Family members are often the main source of support for their mentally ill relatives and the flow on effects of caring for someone with mental illness can cause significant practical and emotional burdens on the family. Face-to-face family interventions have demonstrated effectiveness, but many families are either not able or choose not to access such support. Face-to face contacts may not be at a time or place accessible for these families or attending meetings may be one more demand that is too difficult to attend to. Traditional family programs focus on providing educational information and/or problem-solving skills for families to cope with the behaviour of their mentally ill relative. There is often not sufficient focus on building the emotional resources of the carers, recognising the strengths of carers and other family members and further developing these to improve overall family wellbeing.
With this in mind the Family Connections project compares two correspondence recovery-based support programs for families:
(a) An INFORMATION only program which involves a book that focuses on providing knowledge of psychosis, its management, stages of recovery, and service and treatment options.
(b) The CONNECTIONS program provides a series of 12 newsletters mailed to participants over a 1 year period. These provide exercises aimed at helping family member’s move forward with their own lives, even with the reality of caring for a relative with mental illness. The newsletters cover topics such as what recovery is from the perspective of the person with mental illness and from a family perspective, raising awareness of personal reactions to illness, working with strengths, preparing for change, values clarification to help establish a personal and family vision for change, and guidance on goal setting and pursuit. Participants in this group also get the Information book.

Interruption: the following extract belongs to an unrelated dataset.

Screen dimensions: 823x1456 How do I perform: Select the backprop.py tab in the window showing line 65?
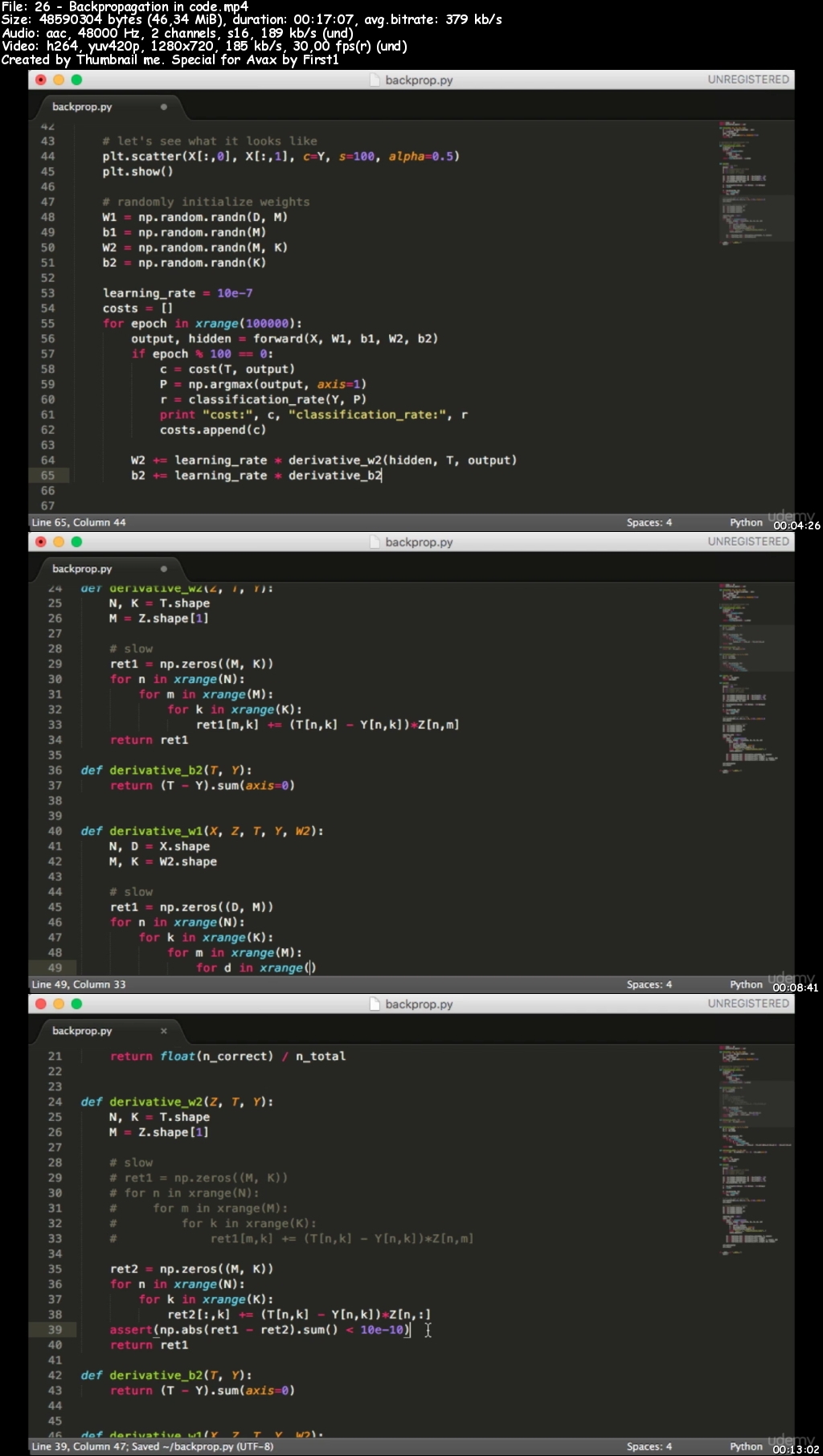pyautogui.click(x=82, y=107)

Family members complete questionnaires on entry to the program and again at 6 months and 12 months. The questionnaires measure aspects of mental wellbeing, their knowledge and understanding of recovery and the quality of their relationships with their affected relative.
It is anticipated that:
1. Both groups will show similar increases in knowledge and understanding of mental illness, and effective use of mental health resources.
2. The CONNECTIONS group will show more effective coping, recovery, enhanced personal family relationships, quality of life and resilience, and better psychological well being than the INFORMATION only group.